Türkiye Ekonomik ve Sosyal Etütler Vakfı'nın (TESEV) son raporu, "Değişen Türkiye'de Din, Toplum ve Siyaset" dün açıklandı. Araştırmayı yapanlar Sabancı Üniversitesi'nden Doç. Ali Çarkoğlu ile Boğaziçi Üniversitesi'nden Prof. Binnaz Toprak.
Raporun en çarpıcı verisi daha önce basına sızmıştı: 1999'dan 2006'ya, başını örten kadınların oranı yüzde 72.7'den yüzde 63.5'e düştü!
Biraz daha ayrıntıya girersek: 'Başörtüsü' takanlar yüzde 53.4'ten yüzde 48.8'e... 'Türban' takanlar yüzde 15.7'den 11.4'e... 'Çarşaf' giyenler ise yüzde 3.4'ten yüzde 1.1'e inmiş durumda.
Bu verilerin... Hem 'tesettürlü kadın sayısı artıyor' diye yaygara koparan Kemalistlerin... Hem de aynı 'sanıyla' ellerini ovuşturan İslamcıların iddialarını nasıl kontrpiyede bıraktığını burada yazmıştım. (Sabah, 24 ve 26 Eylül)
Ayazda kalanların başında da Hıncal Uluç geliyordu! Nasıl mı? Anlatayım:
Nisan 2006'da 'Tekbir Giyim'in ortakları Cafer ve Mustafa Karaduman şöyle bir demeç vermişti: "2002'den bugüne yüzde 150 büyüdük. Bunda Emine Erdoğan ve bakan eşlerinin katkısı büyük. Bunu inkâr etmemek lazım. Eğer AKP 5 yıl daha iktidarda kalırsa Türkiye'nin her yerinde mağaza açarız."
Bunun üzerine Hıncal Uluç, 'Tesettür Giyim' başlıklı yazısında şöyle dedi:
"Kısa zamanda defileler yapacak kadar işi ilerleten Tesettür Giyim ('Tekbir Giyim' olmalı, EA) firmasının patronu 'AKP 5 yıl daha iktidarda kalsın, bütün Türkiye'de şube açarız' demiş. Yeni Başyazarımız Mehmet Barlas kardeşim, bu açıklamayı yorumlarlar mı acaba? Ben lafa karışırsam gene pek 'Laikçi' bir analiz olur da!" (Sabah, 11 Nisan 2006)
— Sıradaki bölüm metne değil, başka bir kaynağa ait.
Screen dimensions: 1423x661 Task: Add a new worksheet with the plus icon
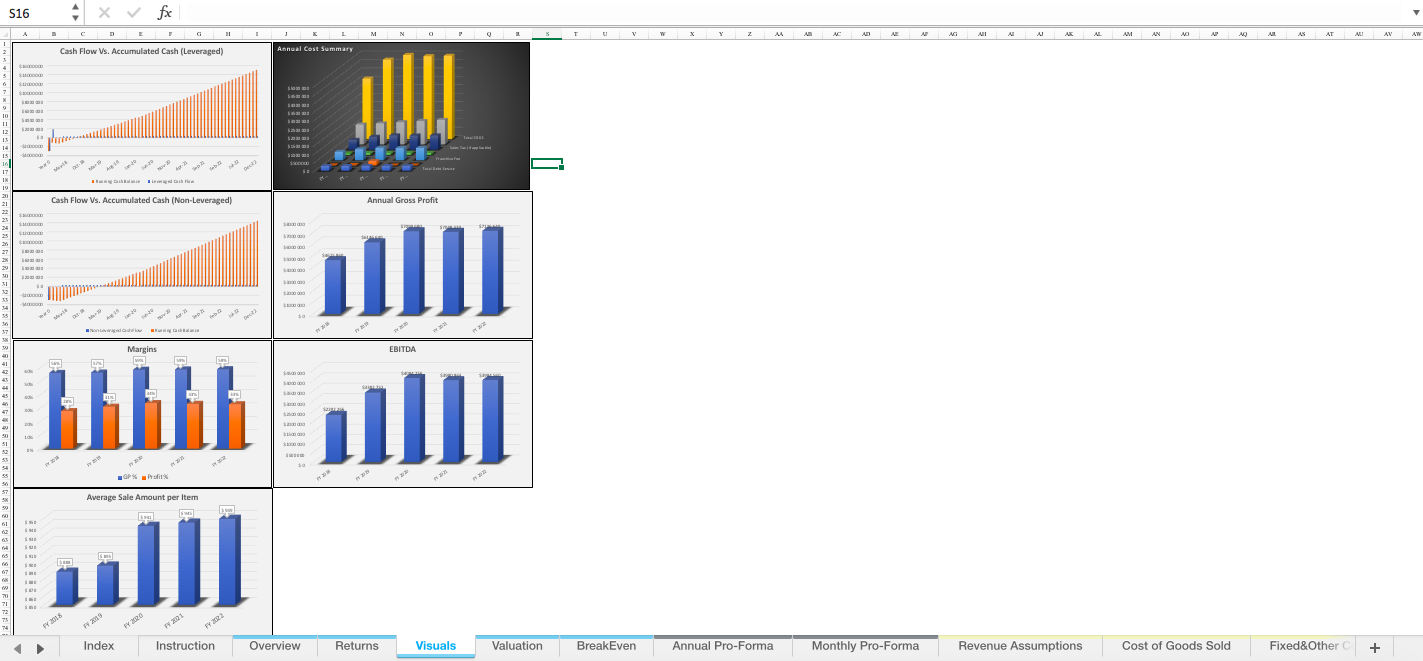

Aslında Tekbir Giyim'in sahipleri hayal görüyordu. Yüzde 150 büyümelerinin nedeni, türbanlıların artması değil, firmalarını başarılı biçimde yönetmeleriydi.
Tabii onların lafına kanan (ve kanmaya hazır olan) Hıncal Uluç da baltayı taşa vurmuştu.
Sadece o mu? Daha da beterleri vardı. Mesela, "Araştırma maraştırma tanımam... Bence tesettürlüler arttı" diyenler. Bu arkadaşlar o keskin gözlemlerini herhalde Akmerkez'de yapıyor. 10 yıl önce türbanlı kadınlar günümüze göre daha çekingen, daha ezikti. Artık birçok yere gönül rahatlığıyla girip çıkıyorlar. Bizimkiler de onları fark edip "Bakın, bakın artıyor" diyor. Olay budur.
Yani çarşaf giyenler azalırken, çarşafa dolananlar artıyor!
Not: Laf Hıncal Abi'den açılmışken... Dünkü esprisine biz de espriyle cevap verelim. Alın size 10 kelimeyi aşmayan kısa hikâye: "TESEV raporuna bozulan Hıncal, tesettürlü oranını artırmak için çarşafla dolaşıyordu."